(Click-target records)
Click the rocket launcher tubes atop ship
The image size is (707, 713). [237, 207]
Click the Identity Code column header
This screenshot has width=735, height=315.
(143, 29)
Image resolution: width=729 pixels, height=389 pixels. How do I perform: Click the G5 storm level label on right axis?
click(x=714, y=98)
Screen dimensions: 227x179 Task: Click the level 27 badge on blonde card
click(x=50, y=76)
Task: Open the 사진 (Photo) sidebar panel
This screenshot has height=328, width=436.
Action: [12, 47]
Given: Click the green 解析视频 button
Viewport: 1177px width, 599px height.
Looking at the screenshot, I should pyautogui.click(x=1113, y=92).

==

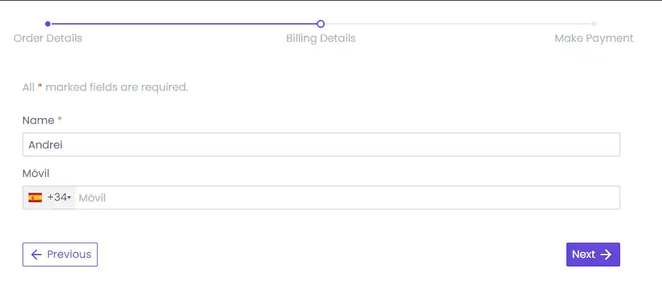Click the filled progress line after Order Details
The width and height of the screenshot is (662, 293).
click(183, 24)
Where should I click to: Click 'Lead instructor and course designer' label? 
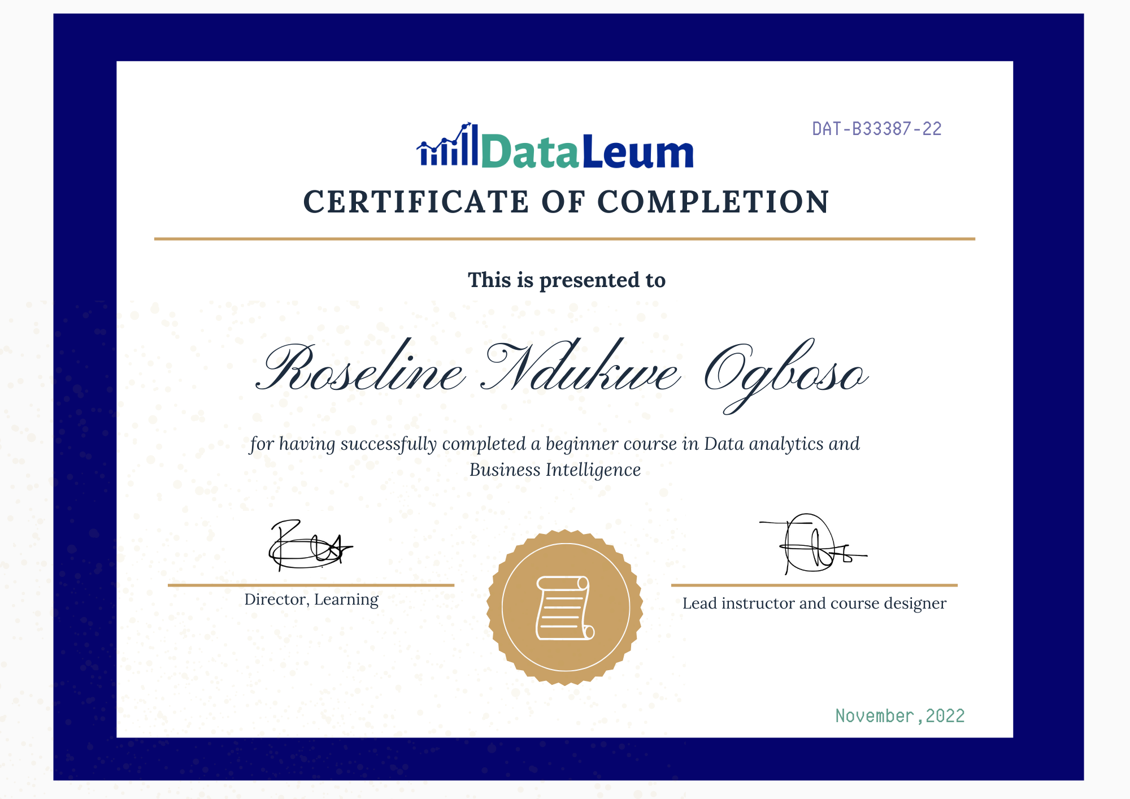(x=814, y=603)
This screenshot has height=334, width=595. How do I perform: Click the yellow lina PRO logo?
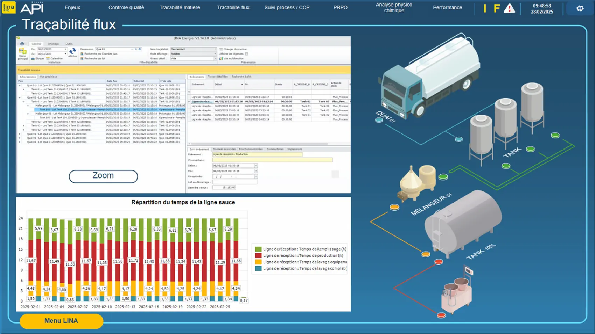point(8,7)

PROBLEM
Copy word for word the lines starting with the one that contains "Image resolution: width=729" and going on through the one that contains "Looking at the".

COMPLETED TASK
Image resolution: width=729 pixels, height=389 pixels. How do I perform: Click the G5 storm level label on right axis?
click(x=714, y=98)
Screen dimensions: 227x179 Task: Click the level 27 badge on blonde card
click(x=50, y=76)
Task: Open the 사진 (Photo) sidebar panel
This screenshot has height=328, width=436.
Action: [12, 47]
Given: Click the green 解析视频 button
Viewport: 1177px width, 599px height.
Looking at the screenshot, I should pyautogui.click(x=1113, y=92).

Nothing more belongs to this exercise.